Exercise objective: Copy each entry below exactly.

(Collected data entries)
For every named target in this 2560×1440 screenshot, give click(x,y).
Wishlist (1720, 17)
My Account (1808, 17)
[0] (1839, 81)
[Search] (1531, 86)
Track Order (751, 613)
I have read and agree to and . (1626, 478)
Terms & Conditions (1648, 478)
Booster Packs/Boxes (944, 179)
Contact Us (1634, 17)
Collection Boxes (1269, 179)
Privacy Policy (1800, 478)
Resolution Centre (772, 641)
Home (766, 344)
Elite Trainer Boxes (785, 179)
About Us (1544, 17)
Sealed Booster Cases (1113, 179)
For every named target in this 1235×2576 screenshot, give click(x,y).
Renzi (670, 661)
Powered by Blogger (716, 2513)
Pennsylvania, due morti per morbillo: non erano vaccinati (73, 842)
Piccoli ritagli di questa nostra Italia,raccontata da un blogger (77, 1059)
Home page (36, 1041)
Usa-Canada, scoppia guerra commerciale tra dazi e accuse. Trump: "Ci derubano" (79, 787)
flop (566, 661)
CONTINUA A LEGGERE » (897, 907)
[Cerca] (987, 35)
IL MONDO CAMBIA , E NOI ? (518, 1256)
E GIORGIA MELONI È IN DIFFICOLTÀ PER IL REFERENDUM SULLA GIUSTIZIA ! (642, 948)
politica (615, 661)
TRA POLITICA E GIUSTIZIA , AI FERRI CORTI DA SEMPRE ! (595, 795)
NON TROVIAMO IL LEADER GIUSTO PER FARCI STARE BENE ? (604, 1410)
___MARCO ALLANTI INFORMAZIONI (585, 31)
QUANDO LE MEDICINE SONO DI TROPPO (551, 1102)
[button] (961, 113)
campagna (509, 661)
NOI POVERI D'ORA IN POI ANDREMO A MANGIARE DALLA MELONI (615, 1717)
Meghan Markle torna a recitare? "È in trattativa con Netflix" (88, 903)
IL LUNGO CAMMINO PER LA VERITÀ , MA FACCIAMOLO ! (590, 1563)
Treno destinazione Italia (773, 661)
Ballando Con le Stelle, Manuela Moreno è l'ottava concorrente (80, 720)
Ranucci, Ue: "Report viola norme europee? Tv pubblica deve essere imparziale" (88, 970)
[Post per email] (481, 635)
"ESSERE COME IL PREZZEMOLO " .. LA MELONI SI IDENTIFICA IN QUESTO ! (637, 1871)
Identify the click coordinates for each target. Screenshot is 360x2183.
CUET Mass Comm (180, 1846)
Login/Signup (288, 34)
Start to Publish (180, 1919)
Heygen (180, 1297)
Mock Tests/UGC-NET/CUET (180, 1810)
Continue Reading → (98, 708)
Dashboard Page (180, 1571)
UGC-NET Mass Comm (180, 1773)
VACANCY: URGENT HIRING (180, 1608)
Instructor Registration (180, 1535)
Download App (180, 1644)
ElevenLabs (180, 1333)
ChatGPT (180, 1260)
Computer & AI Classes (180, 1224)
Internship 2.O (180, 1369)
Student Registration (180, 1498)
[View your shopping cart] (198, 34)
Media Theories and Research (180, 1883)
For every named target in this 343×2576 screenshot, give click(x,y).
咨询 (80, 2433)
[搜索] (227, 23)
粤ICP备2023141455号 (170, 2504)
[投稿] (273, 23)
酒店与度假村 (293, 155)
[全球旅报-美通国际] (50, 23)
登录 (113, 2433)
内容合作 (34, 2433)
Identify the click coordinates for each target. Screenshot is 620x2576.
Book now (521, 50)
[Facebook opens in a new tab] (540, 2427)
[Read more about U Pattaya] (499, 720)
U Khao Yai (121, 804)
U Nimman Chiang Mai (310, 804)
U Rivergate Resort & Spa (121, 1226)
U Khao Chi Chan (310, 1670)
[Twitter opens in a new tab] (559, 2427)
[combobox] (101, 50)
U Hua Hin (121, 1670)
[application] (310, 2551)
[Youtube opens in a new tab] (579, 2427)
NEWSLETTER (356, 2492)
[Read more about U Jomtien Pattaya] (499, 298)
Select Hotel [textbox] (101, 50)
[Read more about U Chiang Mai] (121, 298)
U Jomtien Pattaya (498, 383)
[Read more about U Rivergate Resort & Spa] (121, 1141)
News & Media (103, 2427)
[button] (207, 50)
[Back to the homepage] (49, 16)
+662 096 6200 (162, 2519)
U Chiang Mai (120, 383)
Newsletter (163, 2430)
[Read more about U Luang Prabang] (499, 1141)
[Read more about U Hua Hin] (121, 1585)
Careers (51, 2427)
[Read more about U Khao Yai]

Exercise answer:
For every named target in this 2560×1440 screenshot, give click(x,y).
Wishlist (1720, 17)
My Account (1808, 17)
[0] (1839, 81)
[Search] (1531, 86)
Track Order (751, 613)
I have read and agree to and . (1626, 478)
Terms & Conditions (1648, 478)
Booster Packs/Boxes (944, 179)
Contact Us (1634, 17)
Collection Boxes (1269, 179)
Privacy Policy (1800, 478)
Resolution Centre (772, 641)
Home (766, 344)
Elite Trainer Boxes (785, 179)
About Us (1544, 17)
Sealed Booster Cases (1113, 179)
For every named target in this 1235×2576 screenshot, give click(x,y).
Renzi (670, 661)
Powered by Blogger (716, 2513)
Pennsylvania, due morti per morbillo: non erano vaccinati (73, 842)
Piccoli ritagli di questa nostra Italia,raccontata da un blogger (77, 1059)
Home page (36, 1041)
Usa-Canada, scoppia guerra commerciale tra dazi e accuse. Trump: "Ci derubano" (79, 787)
flop (566, 661)
CONTINUA A LEGGERE » (897, 907)
[Cerca] (987, 35)
IL MONDO CAMBIA , E NOI ? (518, 1256)
E GIORGIA MELONI È IN DIFFICOLTÀ PER IL REFERENDUM SULLA GIUSTIZIA ! (642, 948)
politica (615, 661)
TRA POLITICA E GIUSTIZIA , AI FERRI CORTI DA SEMPRE ! (595, 795)
NON TROVIAMO IL LEADER GIUSTO PER FARCI STARE BENE ? (604, 1410)
___MARCO ALLANTI INFORMAZIONI (585, 31)
QUANDO LE MEDICINE SONO DI TROPPO (551, 1102)
[button] (961, 113)
campagna (509, 661)
NOI POVERI D'ORA IN POI ANDREMO A MANGIARE DALLA MELONI (615, 1717)
Meghan Markle torna a recitare? "È in trattativa con Netflix" (88, 903)
IL LUNGO CAMMINO PER LA VERITÀ , MA FACCIAMOLO ! (590, 1563)
Treno destinazione Italia (773, 661)
Ballando Con le Stelle, Manuela Moreno è l'ottava concorrente (80, 720)
Ranucci, Ue: "Report viola norme europee? Tv pubblica deve essere imparziale" (88, 970)
[Post per email] (481, 635)
"ESSERE COME IL PREZZEMOLO " .. LA MELONI SI IDENTIFICA IN QUESTO ! (637, 1871)
Identify the click coordinates for each target. Screenshot is 360x2183.
CUET Mass Comm (180, 1846)
Login/Signup (288, 34)
Start to Publish (180, 1919)
Heygen (180, 1297)
Mock Tests/UGC-NET/CUET (180, 1810)
Continue Reading → (98, 708)
Dashboard Page (180, 1571)
UGC-NET Mass Comm (180, 1773)
VACANCY: URGENT HIRING (180, 1608)
Instructor Registration (180, 1535)
Download App (180, 1644)
ElevenLabs (180, 1333)
ChatGPT (180, 1260)
Computer & AI Classes (180, 1224)
Internship 2.O (180, 1369)
Student Registration (180, 1498)
[View your shopping cart] (198, 34)
Media Theories and Research (180, 1883)
For every named target in this 343×2576 screenshot, give click(x,y).
咨询 (80, 2433)
[搜索] (227, 23)
粤ICP备2023141455号 (170, 2504)
[投稿] (273, 23)
酒店与度假村 (293, 155)
[全球旅报-美通国际] (50, 23)
登录 (113, 2433)
内容合作 (34, 2433)
Identify the click coordinates for each target. Screenshot is 620x2576.
Book now (521, 50)
[Facebook opens in a new tab] (540, 2427)
[Read more about U Pattaya] (499, 720)
U Khao Yai (121, 804)
U Nimman Chiang Mai (310, 804)
U Rivergate Resort & Spa (121, 1226)
U Khao Chi Chan (310, 1670)
[Twitter opens in a new tab] (559, 2427)
[combobox] (101, 50)
U Hua Hin (121, 1670)
[application] (310, 2551)
[Youtube opens in a new tab] (579, 2427)
NEWSLETTER (356, 2492)
[Read more about U Jomtien Pattaya] (499, 298)
Select Hotel [textbox] (101, 50)
[Read more about U Chiang Mai] (121, 298)
U Jomtien Pattaya (498, 383)
[Read more about U Rivergate Resort & Spa] (121, 1141)
News & Media (103, 2427)
[button] (207, 50)
[Back to the homepage] (49, 16)
+662 096 6200 (162, 2519)
U Chiang Mai (120, 383)
Newsletter (163, 2430)
[Read more about U Luang Prabang] (499, 1141)
[Read more about U Hua Hin] (121, 1585)
Careers (51, 2427)
[Read more about U Khao Yai]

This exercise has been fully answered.